Stored items
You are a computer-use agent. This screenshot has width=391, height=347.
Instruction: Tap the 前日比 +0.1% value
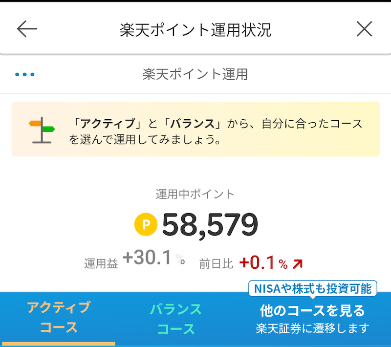[x=263, y=263]
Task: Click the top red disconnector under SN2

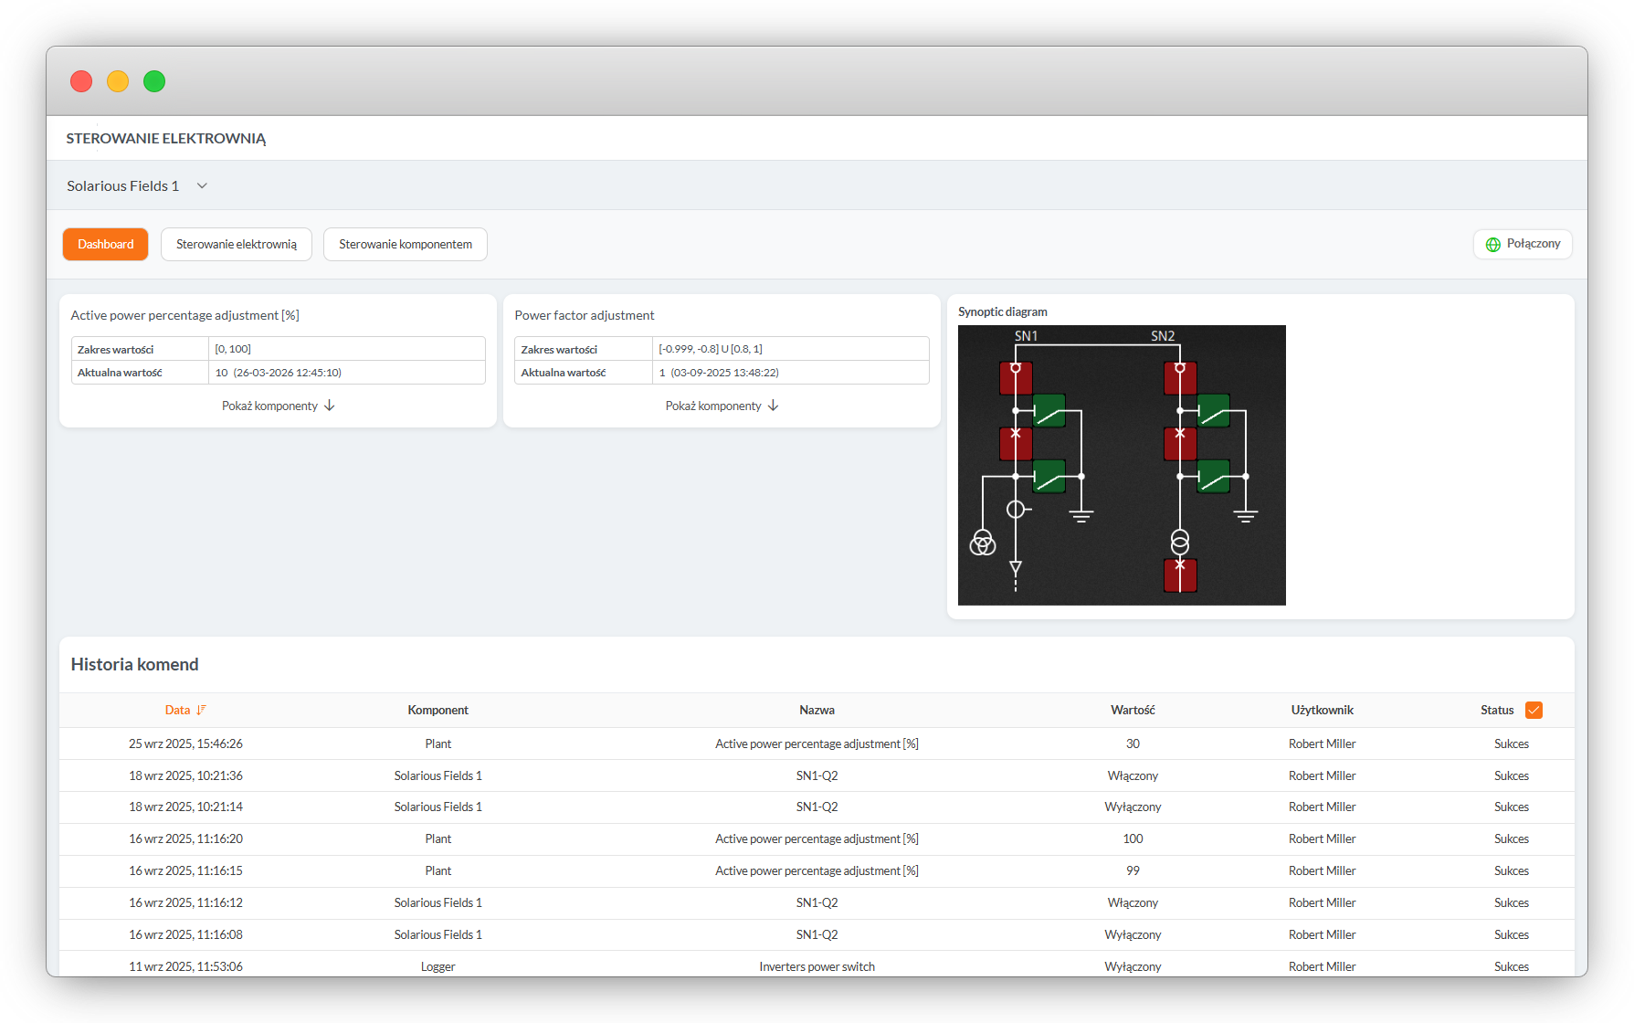Action: 1180,377
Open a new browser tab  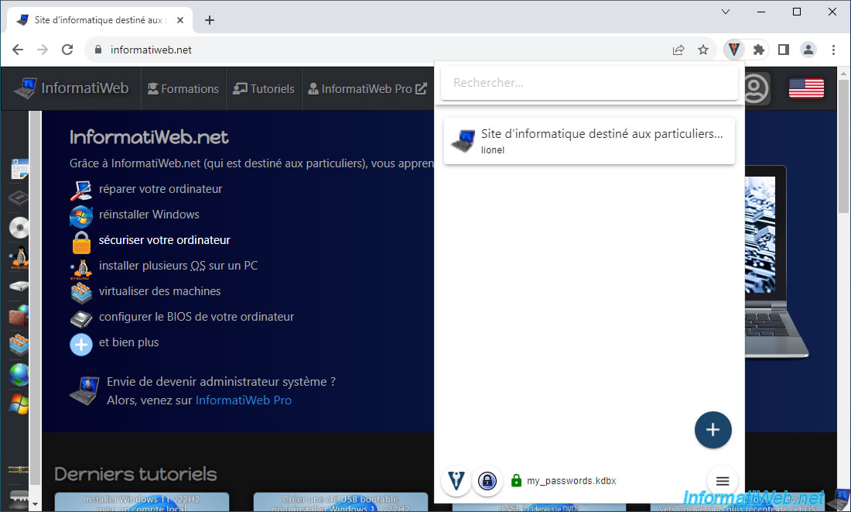[210, 20]
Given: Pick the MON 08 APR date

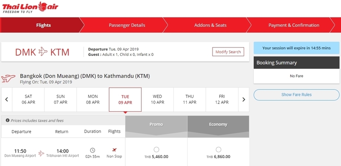Looking at the screenshot, I should pos(93,99).
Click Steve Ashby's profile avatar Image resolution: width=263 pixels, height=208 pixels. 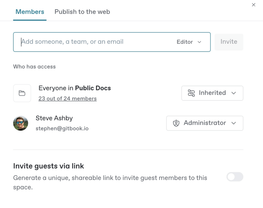click(x=21, y=123)
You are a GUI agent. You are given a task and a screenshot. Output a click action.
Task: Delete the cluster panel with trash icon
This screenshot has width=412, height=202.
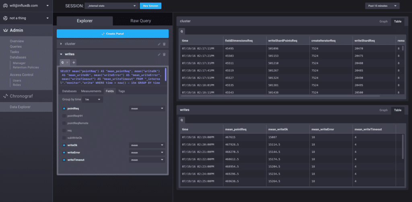click(164, 44)
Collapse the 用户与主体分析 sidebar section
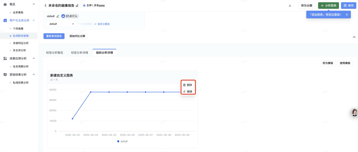 pyautogui.click(x=34, y=20)
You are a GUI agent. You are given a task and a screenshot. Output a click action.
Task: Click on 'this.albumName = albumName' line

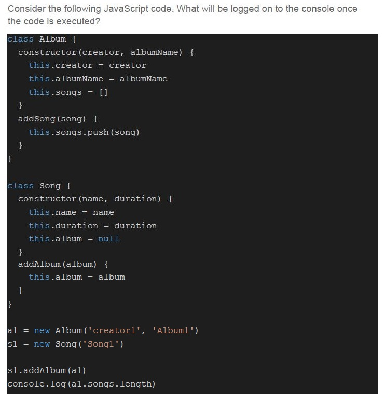pyautogui.click(x=98, y=79)
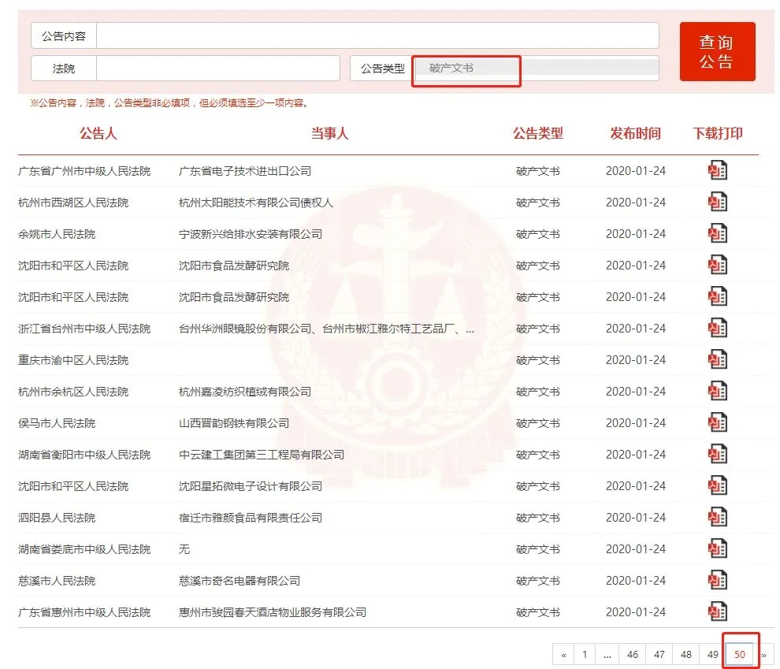Image resolution: width=780 pixels, height=669 pixels.
Task: Open the 公告类型 dropdown showing 破产文书
Action: click(536, 69)
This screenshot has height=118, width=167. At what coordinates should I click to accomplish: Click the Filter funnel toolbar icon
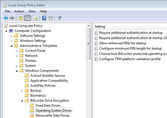click(59, 18)
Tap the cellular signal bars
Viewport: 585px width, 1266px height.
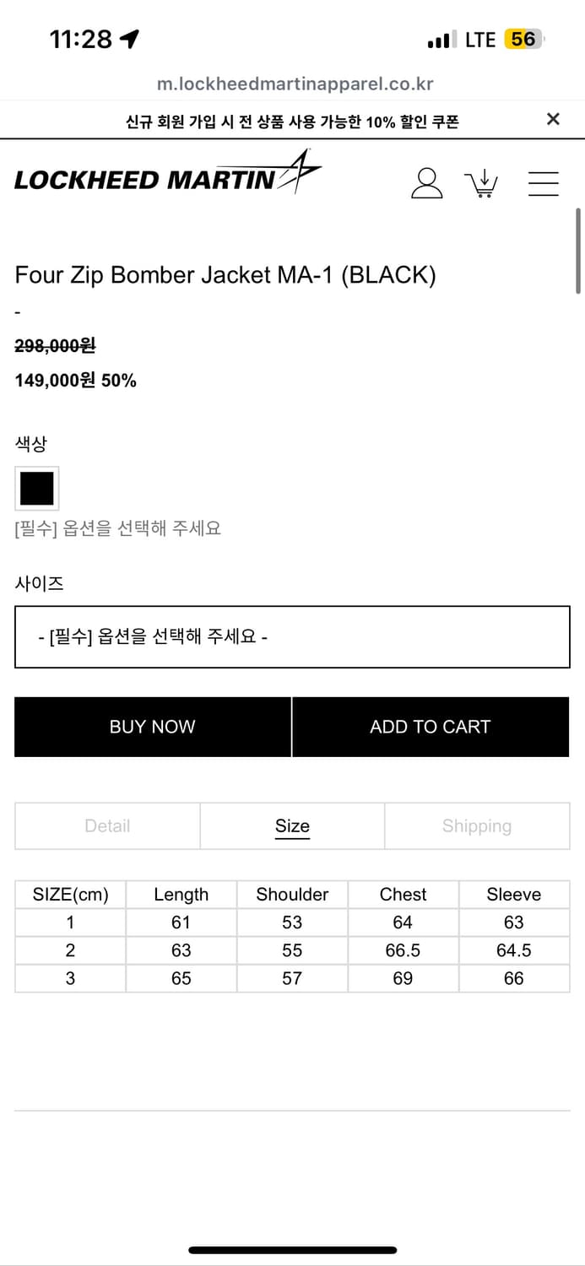[x=438, y=40]
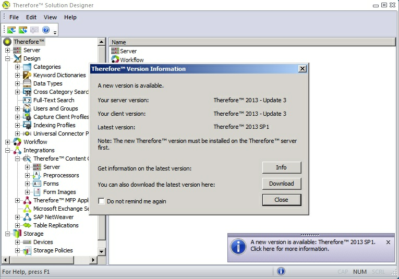Screen dimensions: 399x279
Task: Open the File menu
Action: coord(14,17)
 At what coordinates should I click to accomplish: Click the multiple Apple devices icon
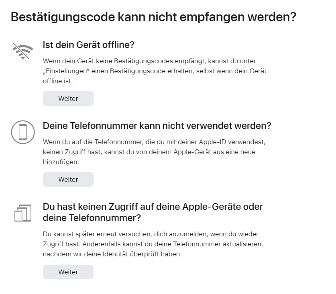coord(23,213)
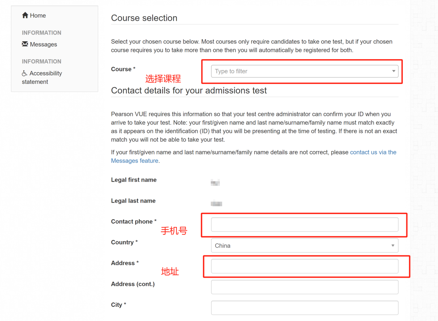
Task: Click the Home house icon
Action: 25,15
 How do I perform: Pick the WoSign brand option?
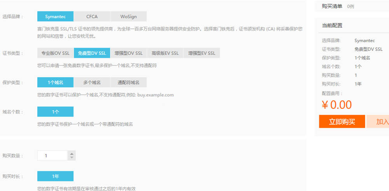pos(128,16)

→ Task statement
Extract, word for word, every line from the one holding "Apple devices icon" through the closing line of the data above. Do not include any pictures.

→ Problem solution
 At what coordinates should I click to accomplish: Click the multiple Apple devices icon
coord(23,213)
Task: Click the Home house icon
Action: 25,15
 How do I perform: Pick the WoSign brand option?
pos(128,16)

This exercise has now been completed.